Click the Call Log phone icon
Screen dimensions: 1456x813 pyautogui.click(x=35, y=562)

-.-.-

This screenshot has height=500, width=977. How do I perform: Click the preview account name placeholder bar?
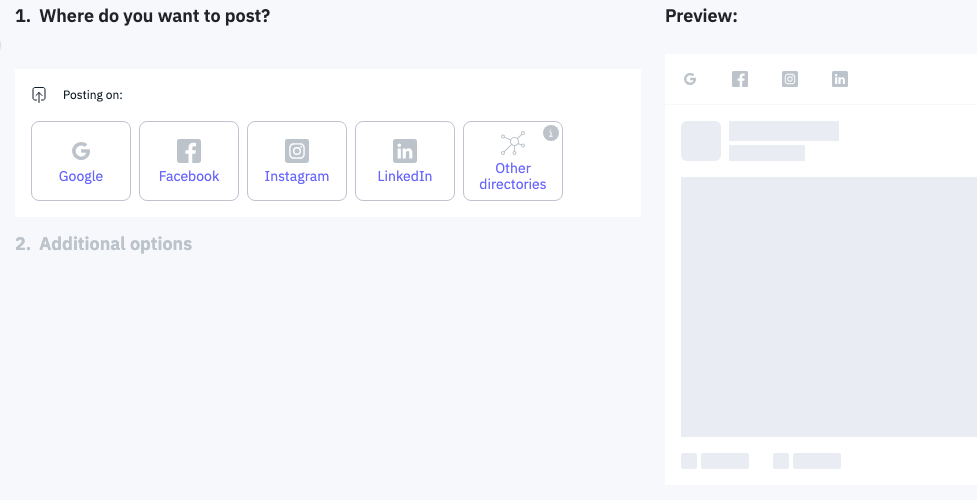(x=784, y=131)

-.-.-

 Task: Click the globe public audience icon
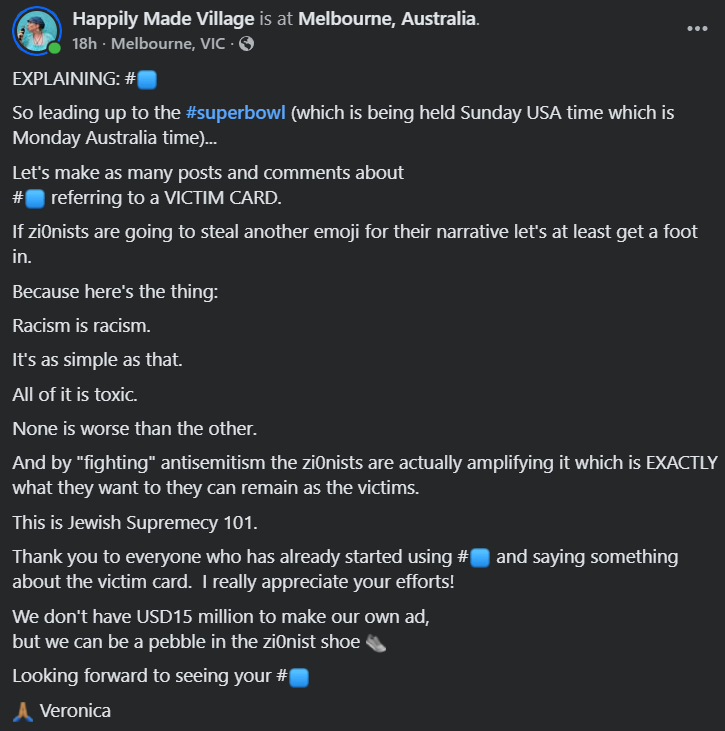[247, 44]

-.-.-

State how many lines in the records contain the string "icon", treating uppercase and lowercase as different. Reply with the number alone.

2